Screenshot grounding data:
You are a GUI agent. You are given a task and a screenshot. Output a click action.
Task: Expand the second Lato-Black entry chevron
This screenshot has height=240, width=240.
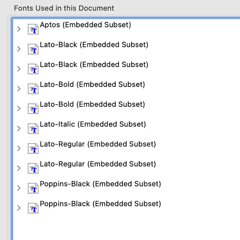[19, 69]
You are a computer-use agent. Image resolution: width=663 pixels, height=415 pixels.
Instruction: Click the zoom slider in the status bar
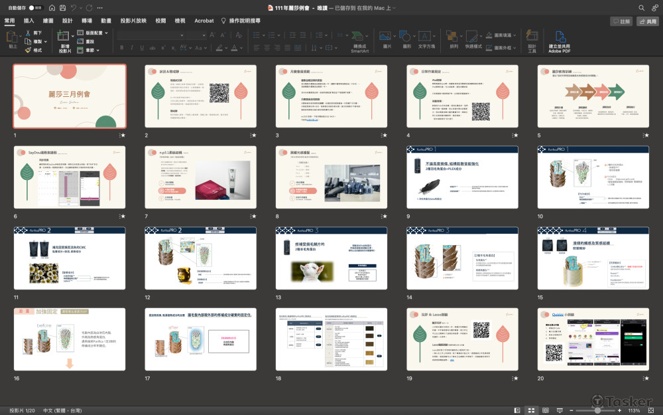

### What you should do
Filter the entries above and copy only the lines that hold "agent".

### Problem solution
You are a GUI agent. You are given a task and a screenshot. Output a click action.
You are a computer-use agent. Image resolution: width=663 pixels, height=415 pixels.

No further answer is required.